Proposed legislation would significantly reduce the protection afforded to journalists' sources.
(WAN-IFRA/IFEX) – Paris, France and Brussels, Belgium, 30 March 2010 – The leading global and European press and journalist organisations today called on EU-member Estonia to drop a proposal that would force journalists to reveal their sources, saying the move “poses a serious threat to freedom of the press.”
“It would, in particular, have a significant negative impact on investigative journalism and articles based on information provided by whistleblowers,” said a letter to President Toomas Hendrik Ilves from the World Association of Newspapers and News Publishers (WAN-IFRA), the World Editors Forum, the European Newspaper Publishers Association (ENPA) and the European Federation of Journalists.

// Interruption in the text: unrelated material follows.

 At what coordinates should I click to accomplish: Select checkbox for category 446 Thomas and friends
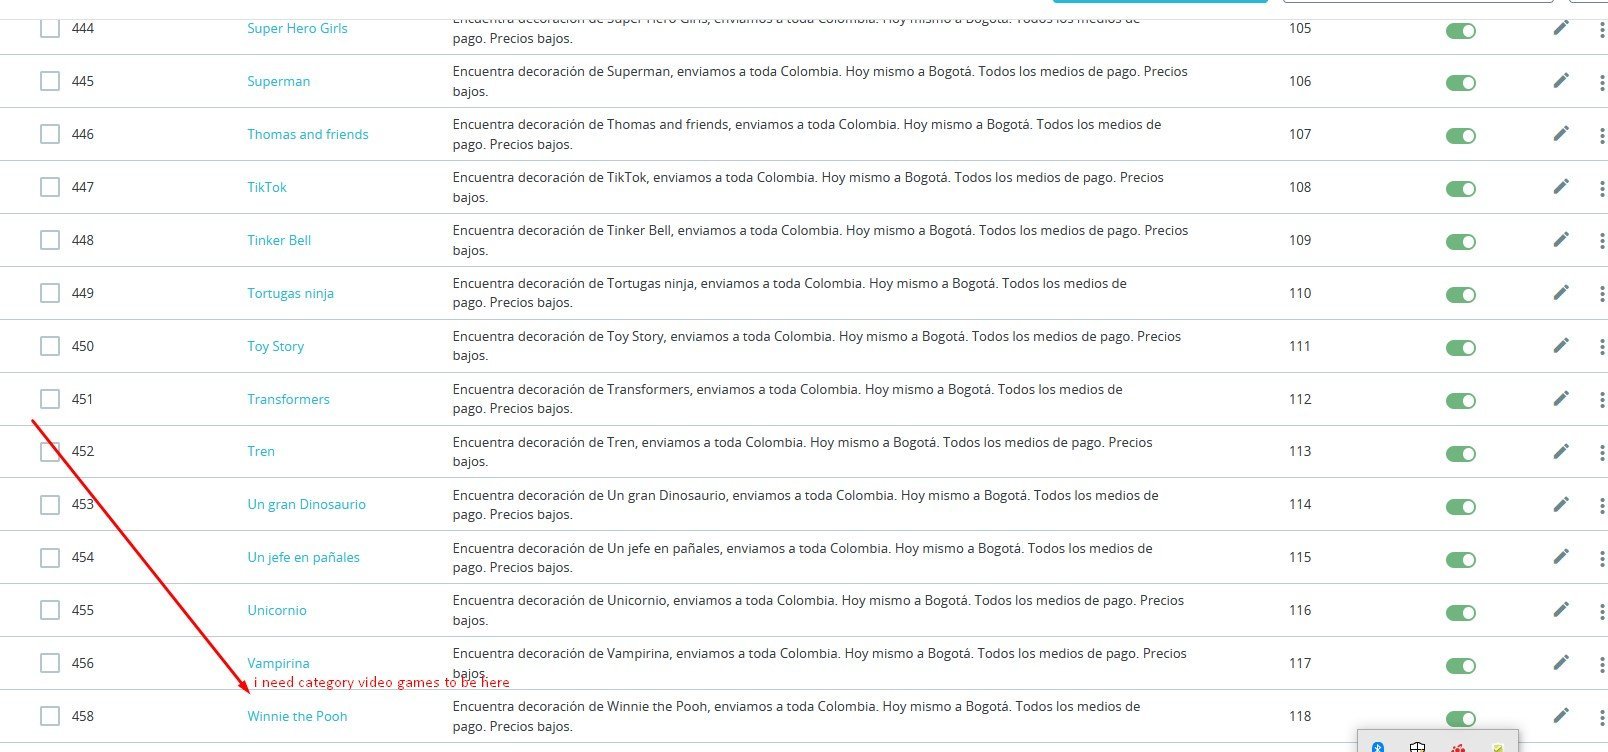(50, 133)

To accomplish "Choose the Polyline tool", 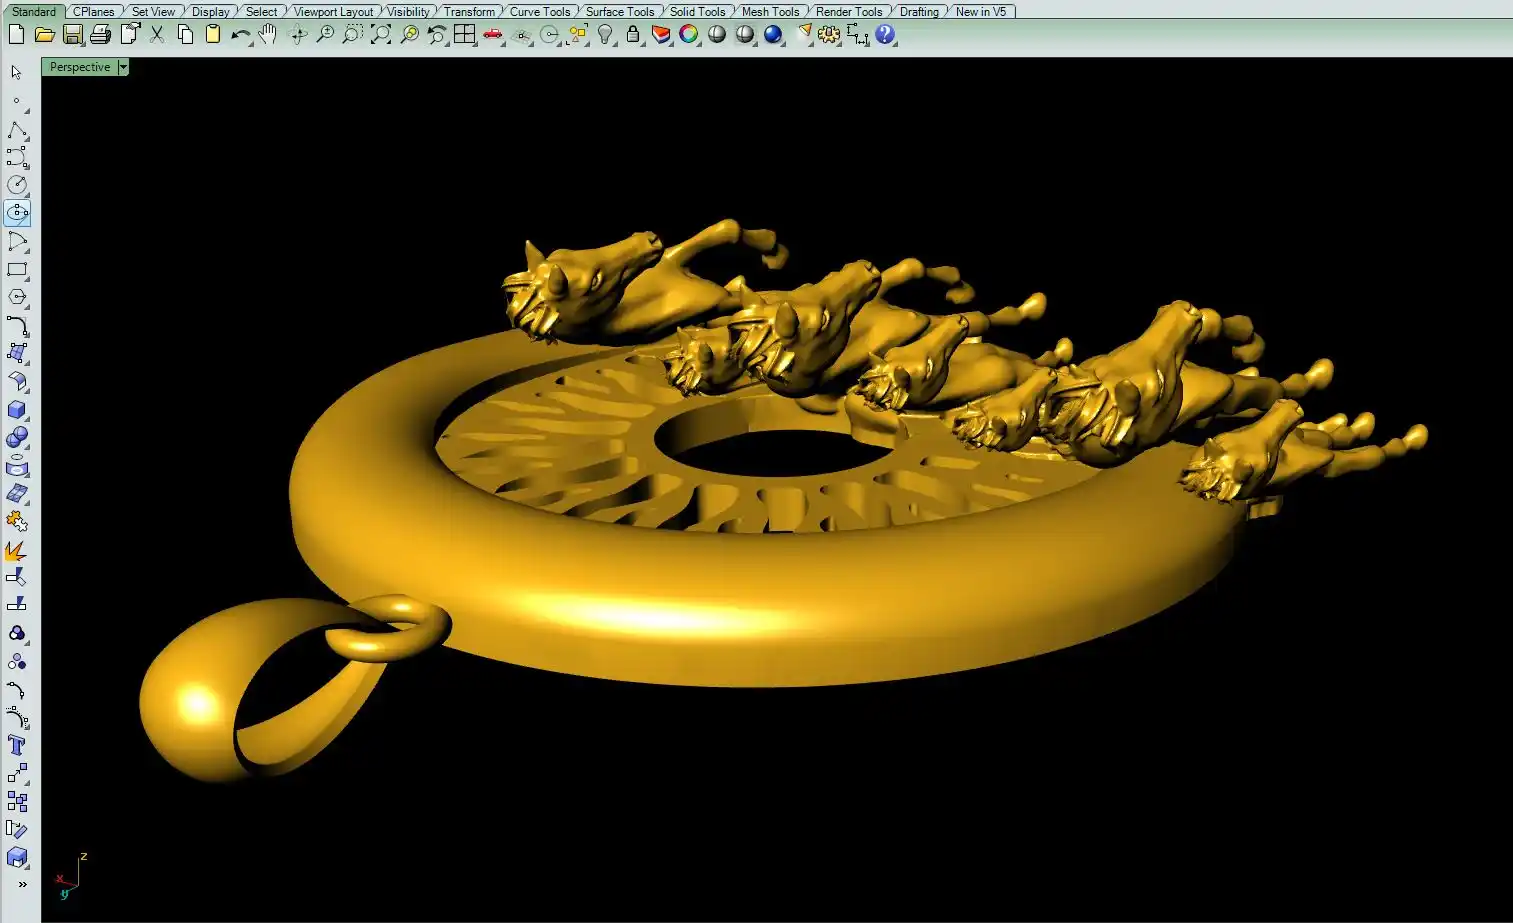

The organisations said the draft law violated Estonia’s treaty obligations, international standards of professional practice, and codes of journalism ethics, including the Code of Ethics of the Estonian Press.
Estonian Justice Minister Rein Lang introduced draft legislation to parliament last week that seeks to significantly reduce the protection afforded to journalists’ sources.
The law, if passed, would enable courts to jail journalists who fail to reveal their sources and to impose fines on newspapers solely on the suspicion that they intend to publish “potentially harmful information.”
Six leading Estonian newspapers published blank pages on 18 March to protest against the draft law.